The test accuracy score is higher than the best score in GridSearchCV


I'm using GridSearchCV to find the best hyperparameter in my SVM model. But I am a little bit confused about the scoring. This is my grid search code:

# Train SVM with GridSearchCV
from sklearn.model_selection import GridSearchCV
from sklearn.svm import SVC
from sklearn.preprocessing import StandardScaler
from sklearn.pipeline import Pipeline

pipe = Pipeline([
    ('scaler', StandardScaler()), 
    ('SVM', SVC(kernel='rbf', decision_function_shape='ovo'))
])

param_grid = {
                'SVM__C': [1, 10, 100, 1000],
                'SVM__gamma': [1, 0.1, 0.01, 0.001]
            }

clf = GridSearchCV(pipe, param_grid, scoring='accuracy', verbose = 3, cv=5)
clf.fit(X_train, y_train)

Output:

GridSearchCV(cv=5,
             estimator=Pipeline(steps=[('scaler', StandardScaler()),
                                       ('SVM',
                                        SVC(decision_function_shape='ovo'))]),
             param_grid={'SVM__C': [1, 10, 100, 1000],
                         'SVM__gamma': [1, 0.1, 0.01, 0.001]},
             scoring='accuracy', verbose=3)
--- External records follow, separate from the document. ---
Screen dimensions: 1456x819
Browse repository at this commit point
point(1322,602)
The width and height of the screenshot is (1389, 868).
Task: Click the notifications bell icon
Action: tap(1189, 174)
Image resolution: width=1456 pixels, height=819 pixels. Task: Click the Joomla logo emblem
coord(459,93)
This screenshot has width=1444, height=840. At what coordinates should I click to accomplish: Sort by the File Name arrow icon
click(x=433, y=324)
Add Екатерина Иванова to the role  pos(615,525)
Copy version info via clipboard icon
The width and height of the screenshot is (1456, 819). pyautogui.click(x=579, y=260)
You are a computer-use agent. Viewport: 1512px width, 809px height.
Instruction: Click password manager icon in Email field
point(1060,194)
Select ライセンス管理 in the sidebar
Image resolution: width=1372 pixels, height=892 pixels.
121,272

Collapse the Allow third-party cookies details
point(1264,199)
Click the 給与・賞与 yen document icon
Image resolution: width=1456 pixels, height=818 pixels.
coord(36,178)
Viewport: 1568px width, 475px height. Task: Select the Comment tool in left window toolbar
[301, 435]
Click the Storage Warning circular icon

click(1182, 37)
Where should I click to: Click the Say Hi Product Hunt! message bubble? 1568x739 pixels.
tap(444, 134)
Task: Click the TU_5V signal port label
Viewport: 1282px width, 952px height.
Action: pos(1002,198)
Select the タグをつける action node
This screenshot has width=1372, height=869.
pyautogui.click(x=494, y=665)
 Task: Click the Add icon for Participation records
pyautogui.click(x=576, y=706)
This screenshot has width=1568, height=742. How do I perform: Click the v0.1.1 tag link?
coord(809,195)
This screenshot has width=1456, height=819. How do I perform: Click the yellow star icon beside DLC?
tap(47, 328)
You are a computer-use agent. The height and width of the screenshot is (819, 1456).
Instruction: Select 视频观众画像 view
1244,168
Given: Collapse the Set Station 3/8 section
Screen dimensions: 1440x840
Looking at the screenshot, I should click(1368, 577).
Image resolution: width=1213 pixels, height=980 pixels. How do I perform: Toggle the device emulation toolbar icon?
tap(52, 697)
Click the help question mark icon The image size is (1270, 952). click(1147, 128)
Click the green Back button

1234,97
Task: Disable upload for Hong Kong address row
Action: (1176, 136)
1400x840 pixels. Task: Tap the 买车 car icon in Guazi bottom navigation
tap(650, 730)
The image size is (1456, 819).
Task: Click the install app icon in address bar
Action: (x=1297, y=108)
Then I tried to print the best score and the test accuracy

print('Best score: ', clf.best_score_)
print('Test Accuracy: ', clf.score(X_test, y_test)

And it returns

Best score:  0.5501906602583355
Test accuracy:  0.5809569840502659

Why the score between the two is different? As far as I know, the best_score_ is the max value of the mean_test_score in cv_results_, but why is the test accuracy score is higher than the best score? I am still confused about this.


Solution

  • TLDR: The two scores are not referring to the same 'test' set. One is looking at the 'test' scores from the CV and the other is from the separate test set.

    This is because the CV (cross validation) is done on the training data provided (here X_train and y_train). The best_score is the best score produced on the test folds from your training data.

    On the other hand, clf.score(X_test, y_test) is giving you the score (accuracy) on your test set. These two do not (and in general will not) be equal. This test data is not part of your training data - or at least should not be.